The RUR rankings are not elegantly presented but the content is more transparent than THE, more comprehensive than QS, and apparently less volatile than either. It is a strong indictment of the international higher education establishment that these rankings are ignored while THE’s are followed so avidly.
Best Global Universities
The second edition of the US News’s Best Global Universities was published at the beginning of October. The US News is best known for the ranking of American colleges and universities and it has been cautious about venturing into the global arena. These rankings are fairly similar to the Shanghai ARWU, containing only research indicators and making no pretence to measure teaching or graduate quality. The methodology avoids some elementary mistakes. It does not give too much weight to any one indicator, with none getting more than 12.5%, and measures citations in three different ways.
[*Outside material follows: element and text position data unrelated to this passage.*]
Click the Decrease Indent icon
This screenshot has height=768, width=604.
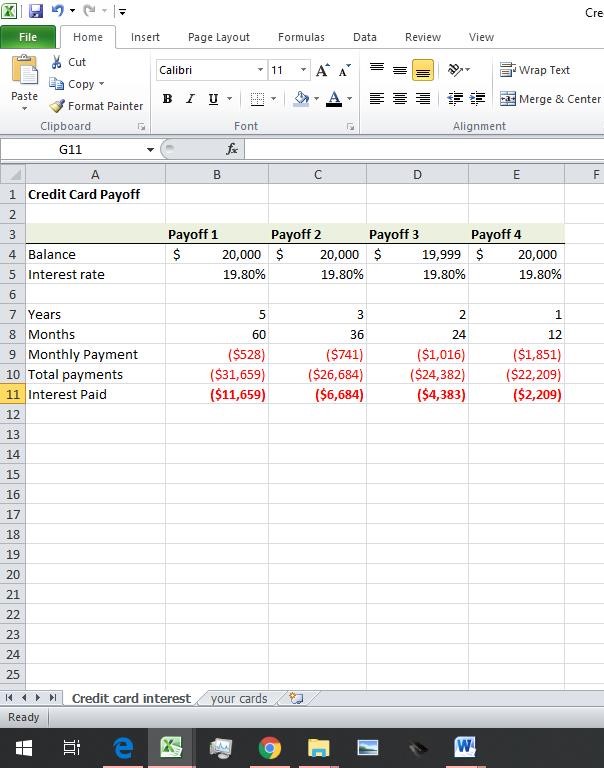(455, 99)

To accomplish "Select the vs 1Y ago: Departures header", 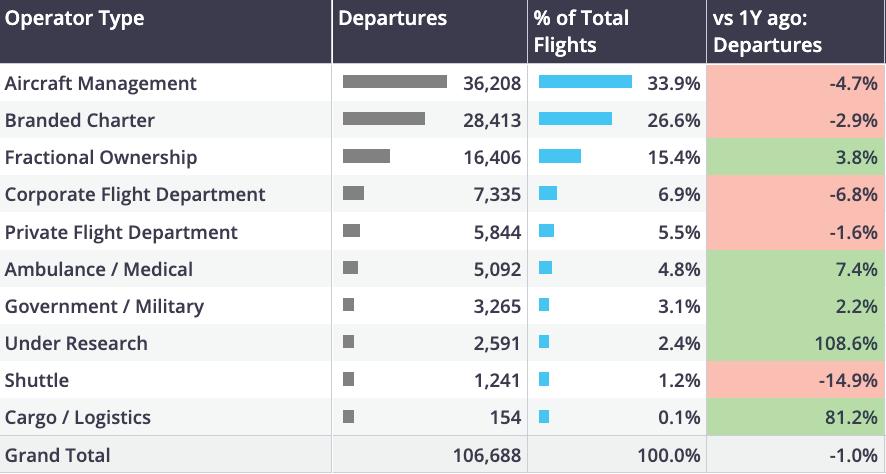I will tap(768, 31).
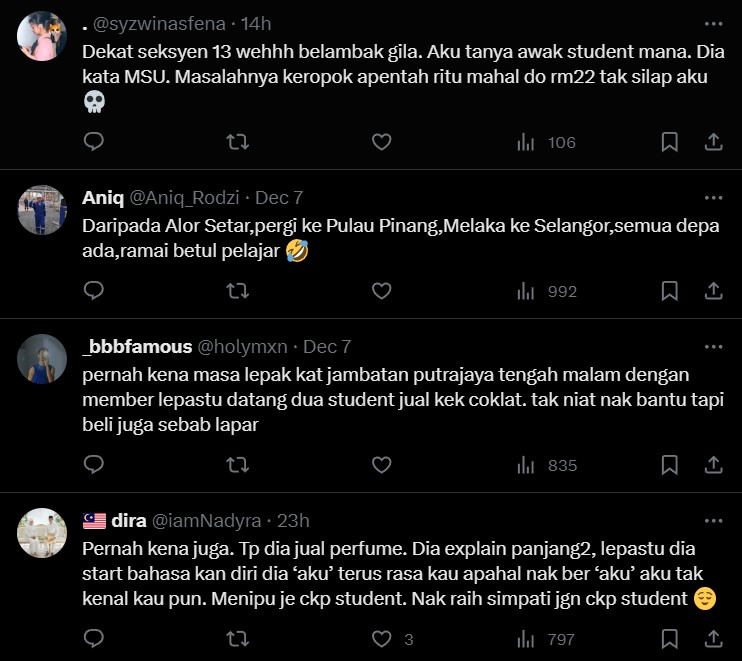Image resolution: width=742 pixels, height=661 pixels.
Task: View analytics with 992 views
Action: [x=546, y=291]
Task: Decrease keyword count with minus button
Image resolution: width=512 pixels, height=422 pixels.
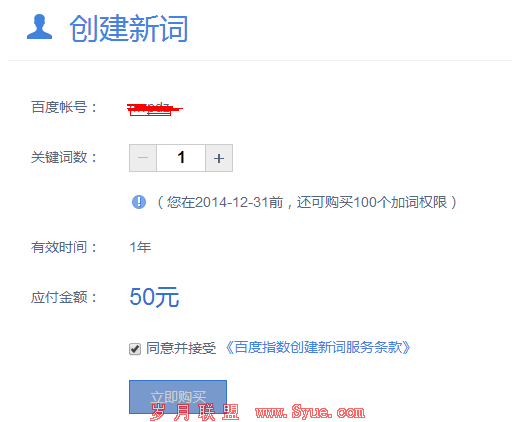Action: tap(143, 158)

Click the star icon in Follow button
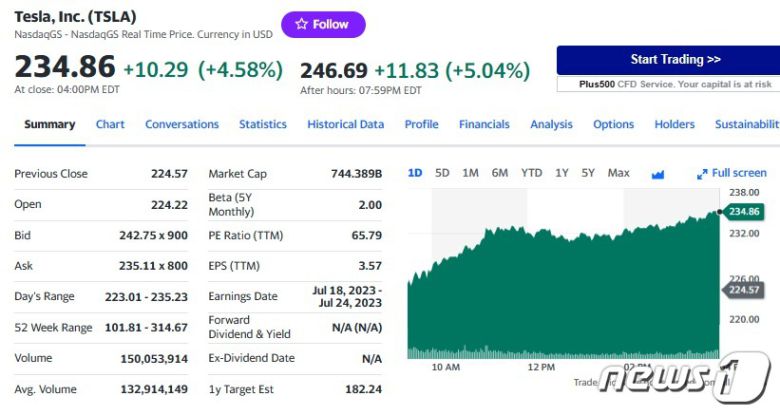pyautogui.click(x=301, y=24)
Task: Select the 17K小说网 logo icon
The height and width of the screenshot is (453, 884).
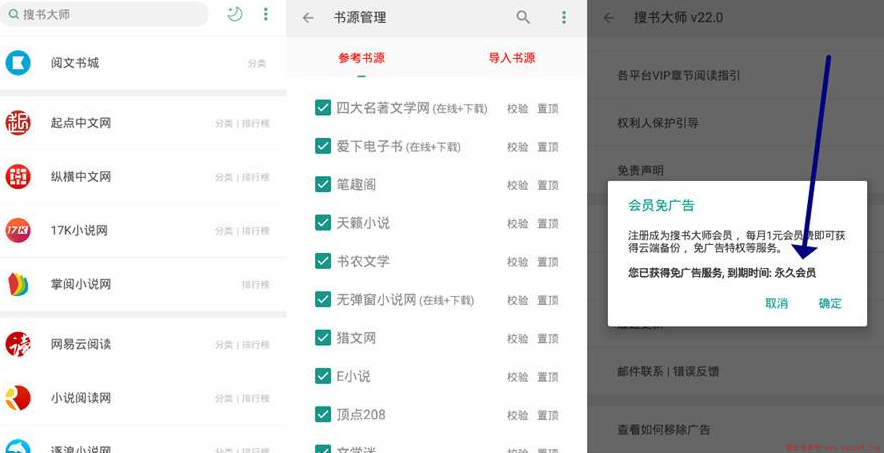Action: point(18,230)
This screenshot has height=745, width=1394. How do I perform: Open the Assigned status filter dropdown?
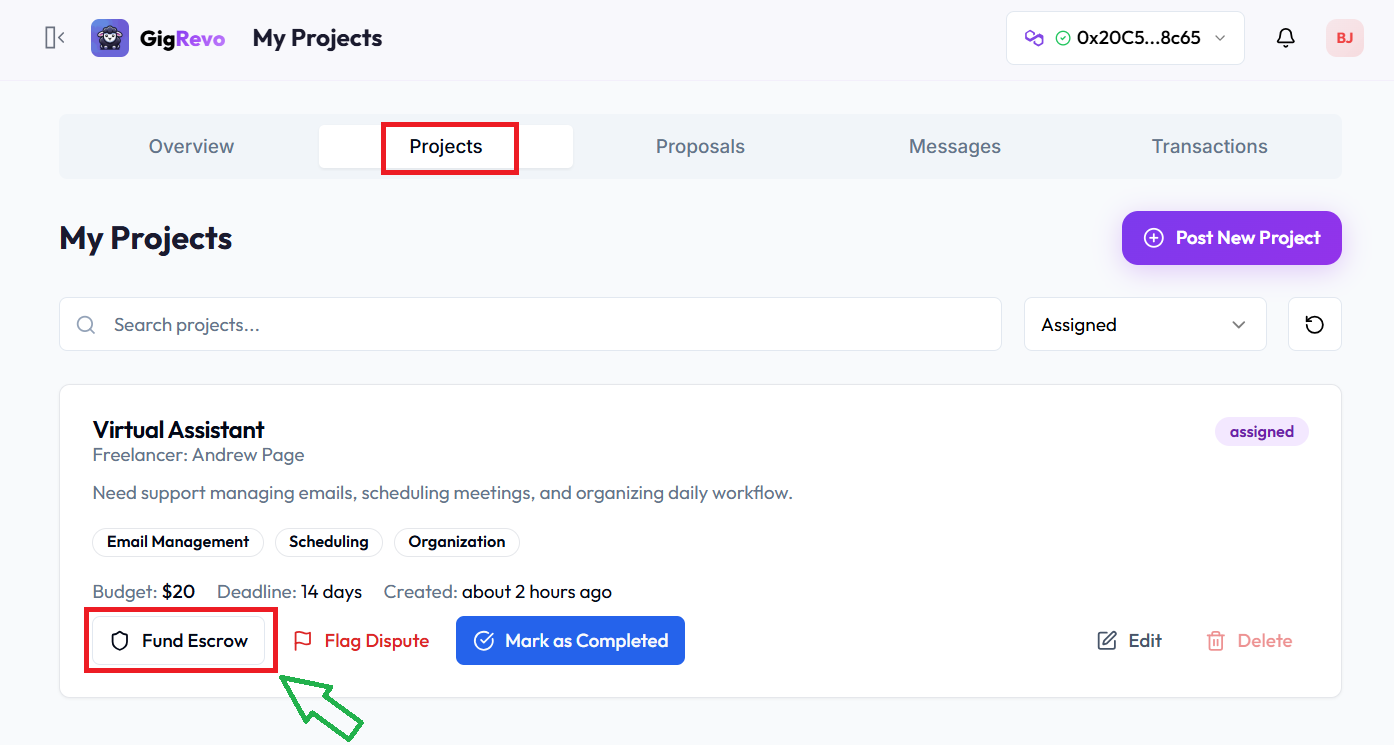coord(1144,324)
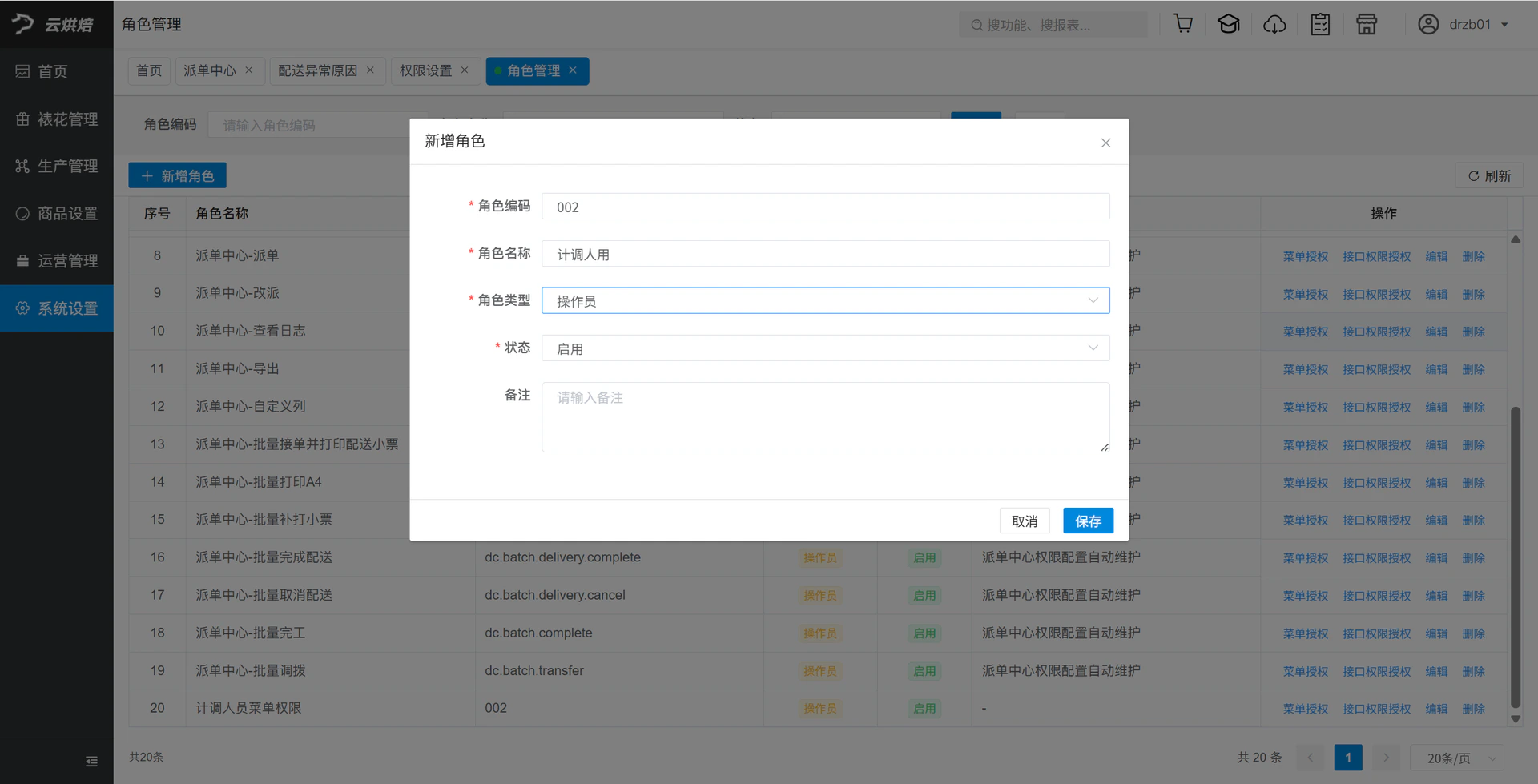Expand the 角色类型 dropdown
Screen dimensions: 1538x784
(x=825, y=300)
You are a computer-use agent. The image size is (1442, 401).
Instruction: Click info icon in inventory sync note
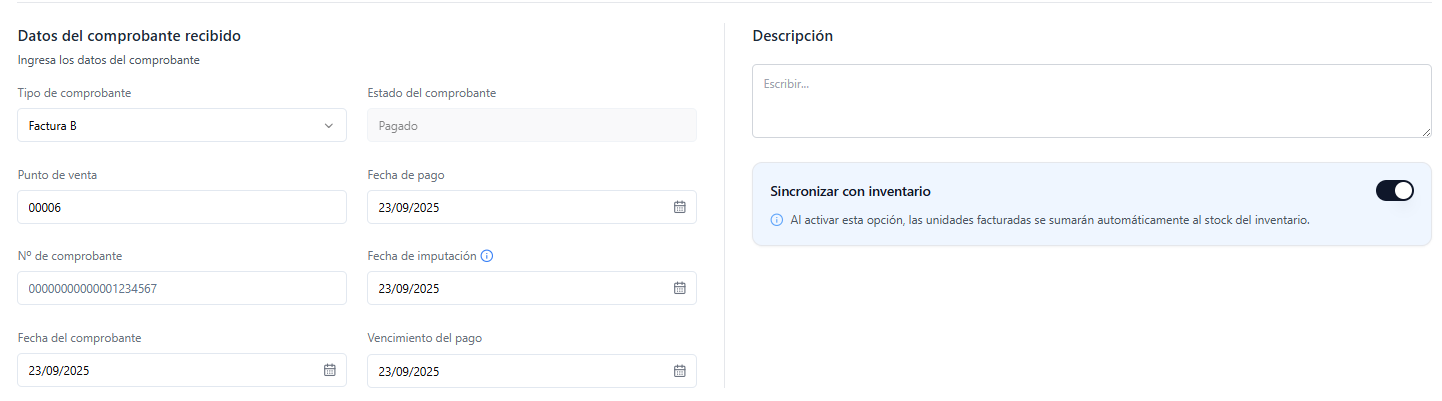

For eight indicators log manipulation was done before the calculation of z-scores to eliminate outliers and statistical anomalies.
This year US News went a little way towards reducing the rankers’ obsession with citations by including conferences and books in the list of criteria.
Since they do not include any non-research indicators these rankings are essentially competing with the Shanghai ARWU and it is possible that they may eventually become the first choice for internationally mobile graduate students.
But at the moment it seems that the traditional media and higher education establishment have lost none of their fascination for the snakes and ladders game of THE and QS.